Canadian financial technology company iCASH is celebrating three years of successful lending operations by surpassing $100 million in consumer loans. In this short time, the company has funded more than 200,000 loans and helped thousands of people to obtain support and alleviate financial stress.

“Reaching this milestone with the help of our customers has helped us fulfill our pledge to provide an improved financial experience for Canadians,” said Rachel Birtwistle, Director of Operations at iCASH. “Almost 50 percent of Canadians live pay-cheque to pay-cheque, and many of them are shut out of mainstream banking due to poor credit, a thin credit file, or income volatility. We understand that consumers are not simply a credit score, and that past financial mistakes do not necessarily affect their capacity to repay a loan. iCASH’s primary goal is to help Canadians break their debt cycle in a fair and affordable way.”

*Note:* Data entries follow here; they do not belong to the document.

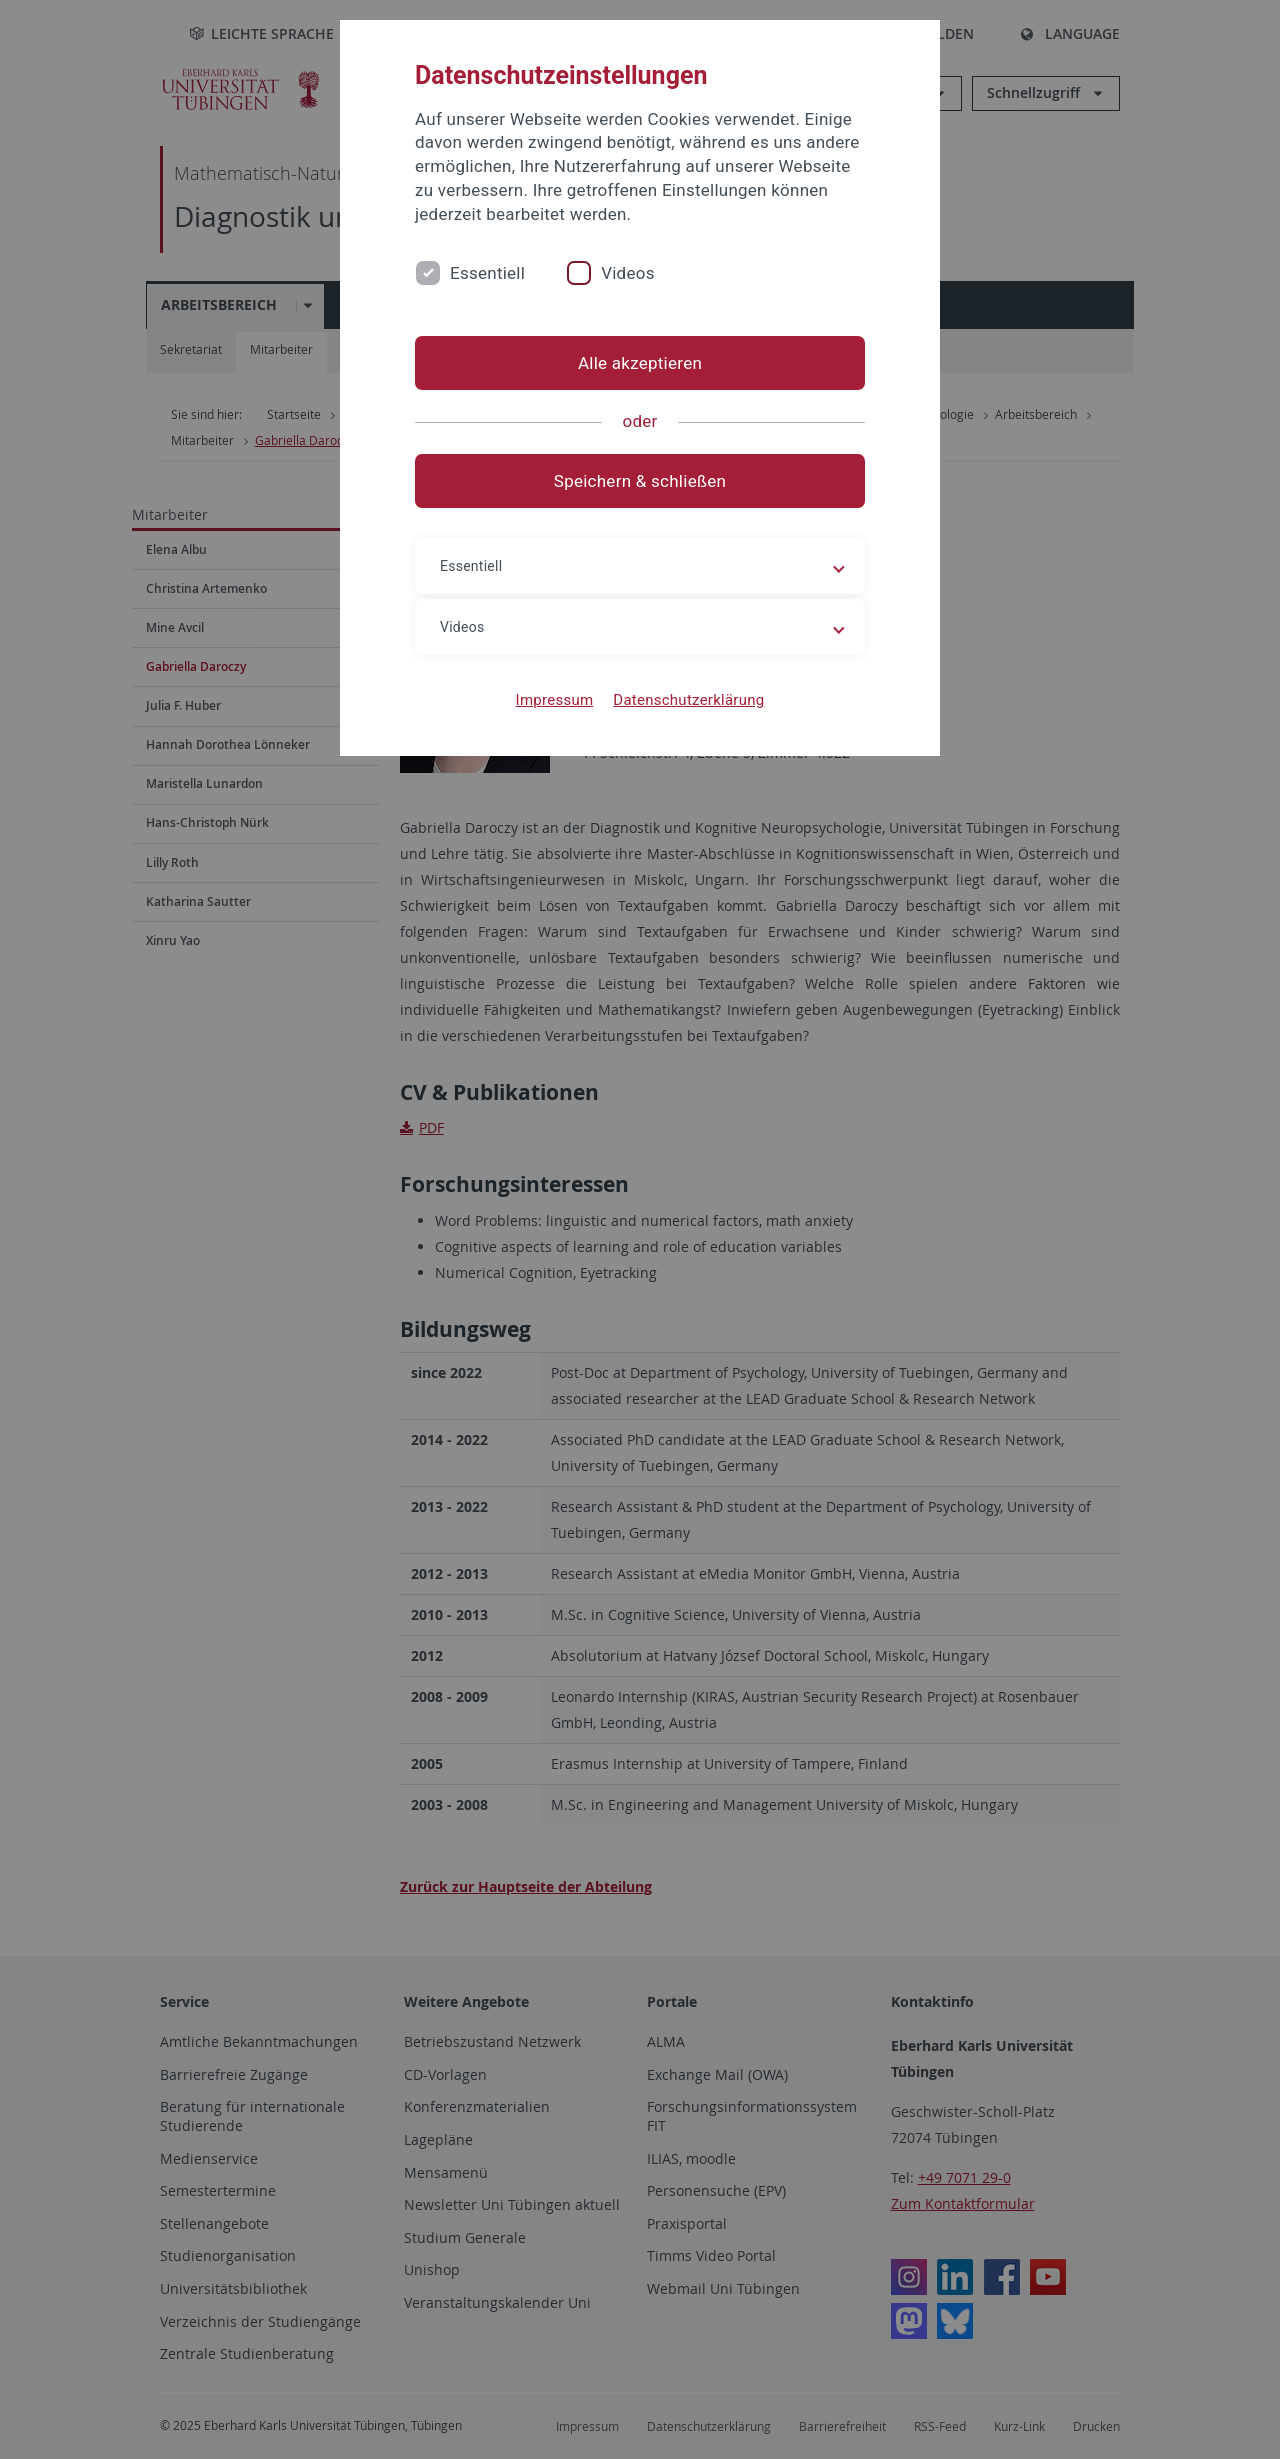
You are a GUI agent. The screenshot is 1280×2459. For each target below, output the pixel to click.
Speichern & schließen (640, 481)
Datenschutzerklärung (688, 700)
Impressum (555, 700)
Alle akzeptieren (640, 363)
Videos (628, 273)
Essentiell (487, 273)
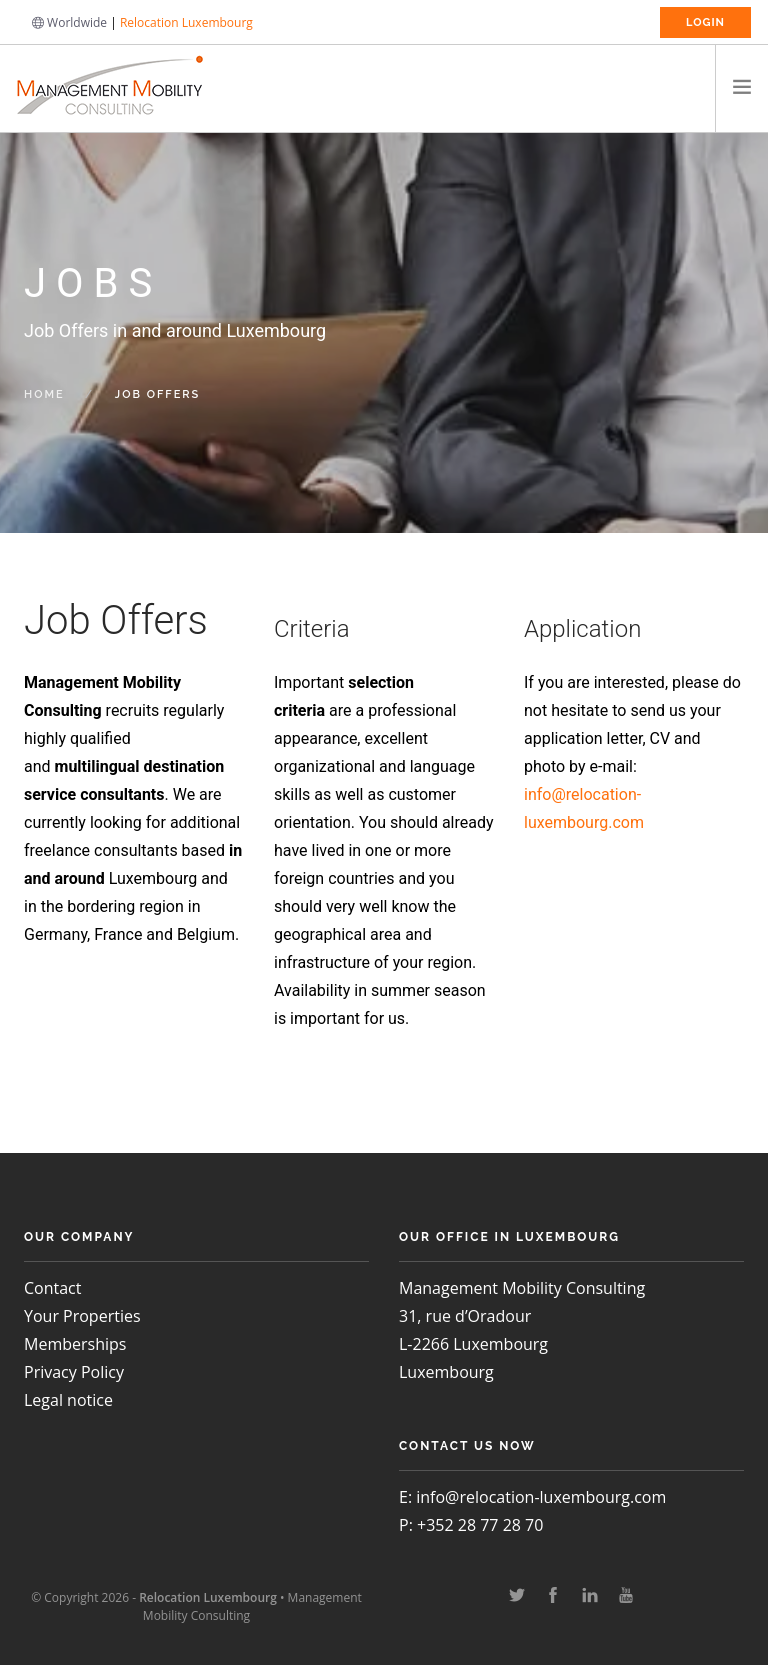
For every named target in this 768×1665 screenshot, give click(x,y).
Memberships (75, 1344)
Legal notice (68, 1400)
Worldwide (69, 22)
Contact (52, 1288)
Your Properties (82, 1316)
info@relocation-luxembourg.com (541, 1497)
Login (705, 22)
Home (44, 394)
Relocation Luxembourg (186, 22)
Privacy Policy (74, 1372)
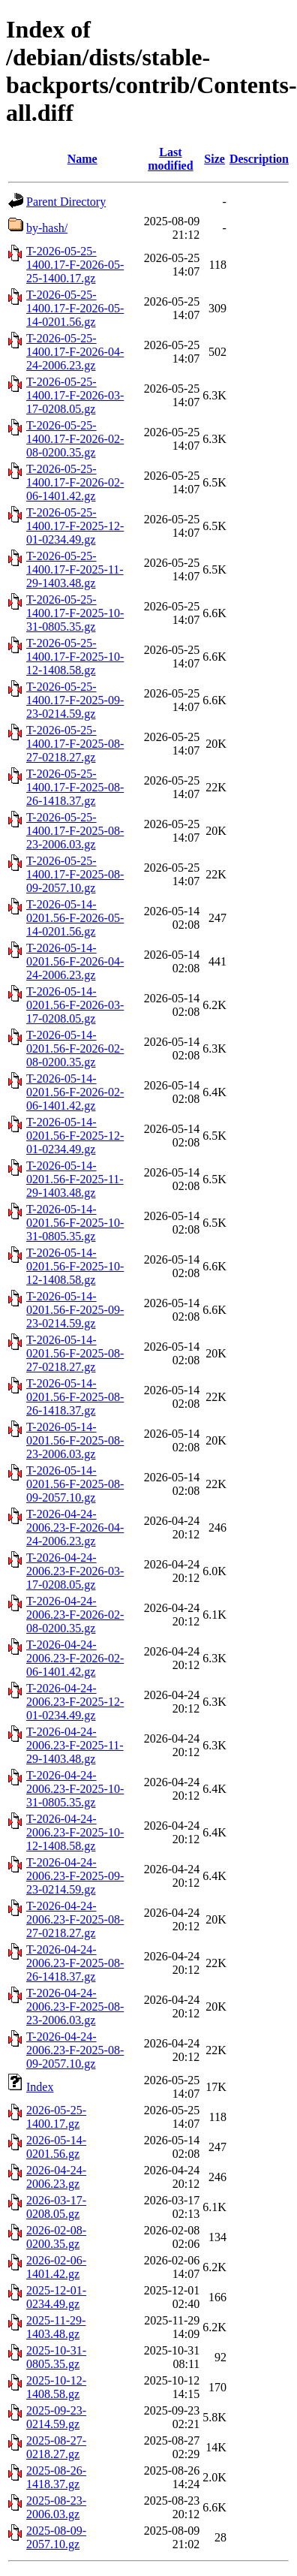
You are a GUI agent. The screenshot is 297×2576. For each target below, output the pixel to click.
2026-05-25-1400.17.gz (56, 2117)
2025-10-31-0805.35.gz (56, 2357)
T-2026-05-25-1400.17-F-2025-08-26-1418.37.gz (75, 787)
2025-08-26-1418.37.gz (56, 2477)
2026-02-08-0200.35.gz (56, 2237)
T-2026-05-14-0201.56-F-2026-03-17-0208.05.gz (75, 1005)
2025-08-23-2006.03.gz (56, 2507)
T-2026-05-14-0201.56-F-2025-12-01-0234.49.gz (75, 1135)
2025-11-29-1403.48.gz (56, 2327)
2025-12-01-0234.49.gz (56, 2297)
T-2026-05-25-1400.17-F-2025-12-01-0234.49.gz (75, 526)
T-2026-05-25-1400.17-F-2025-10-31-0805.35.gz (75, 613)
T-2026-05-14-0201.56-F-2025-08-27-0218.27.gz (75, 1353)
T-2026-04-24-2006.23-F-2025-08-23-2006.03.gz (75, 2006)
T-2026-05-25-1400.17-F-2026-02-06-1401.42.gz (75, 482)
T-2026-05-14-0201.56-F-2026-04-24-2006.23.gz (75, 961)
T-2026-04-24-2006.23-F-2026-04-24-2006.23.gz (75, 1527)
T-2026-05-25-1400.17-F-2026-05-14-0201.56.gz (75, 308)
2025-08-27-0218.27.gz (56, 2447)
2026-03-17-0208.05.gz (56, 2207)
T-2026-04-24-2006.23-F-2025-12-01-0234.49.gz (75, 1702)
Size (214, 158)
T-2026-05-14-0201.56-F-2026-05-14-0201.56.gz (75, 918)
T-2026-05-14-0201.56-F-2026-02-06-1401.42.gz (75, 1092)
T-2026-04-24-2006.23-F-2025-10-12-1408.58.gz (75, 1832)
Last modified (170, 159)
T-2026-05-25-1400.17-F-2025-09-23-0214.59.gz (75, 700)
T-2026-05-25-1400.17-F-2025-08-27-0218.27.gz (75, 744)
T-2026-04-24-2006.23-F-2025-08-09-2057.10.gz (75, 2050)
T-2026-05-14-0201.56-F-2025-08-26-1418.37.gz (75, 1397)
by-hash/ (47, 227)
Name (83, 158)
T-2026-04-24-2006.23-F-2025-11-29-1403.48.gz (75, 1745)
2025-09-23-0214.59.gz (56, 2417)
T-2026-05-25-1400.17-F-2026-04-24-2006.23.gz (75, 352)
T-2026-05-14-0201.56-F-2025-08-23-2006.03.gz (75, 1440)
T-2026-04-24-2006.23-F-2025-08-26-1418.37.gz (75, 1963)
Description (259, 158)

iCASH was the first lender in Canada to offer both a real-time loan application and the settlement of funds via e-transfer within two minutes of approval. They were also the first to offer instant loan assessments, providing customers with an immediate approval and eliminating the stressful waiting period typical for other creditors.

Currently, the iCASH app has been downloaded more than 125,000 times, while the website is regularly visited by thousands of Canadians. The company aims to offer a reliable escape from a cycle of debt.

“It’s all about helping people to better cope with and manage their finances, including the very real financial struggles that many Canadians face every day,” said Birtwistle.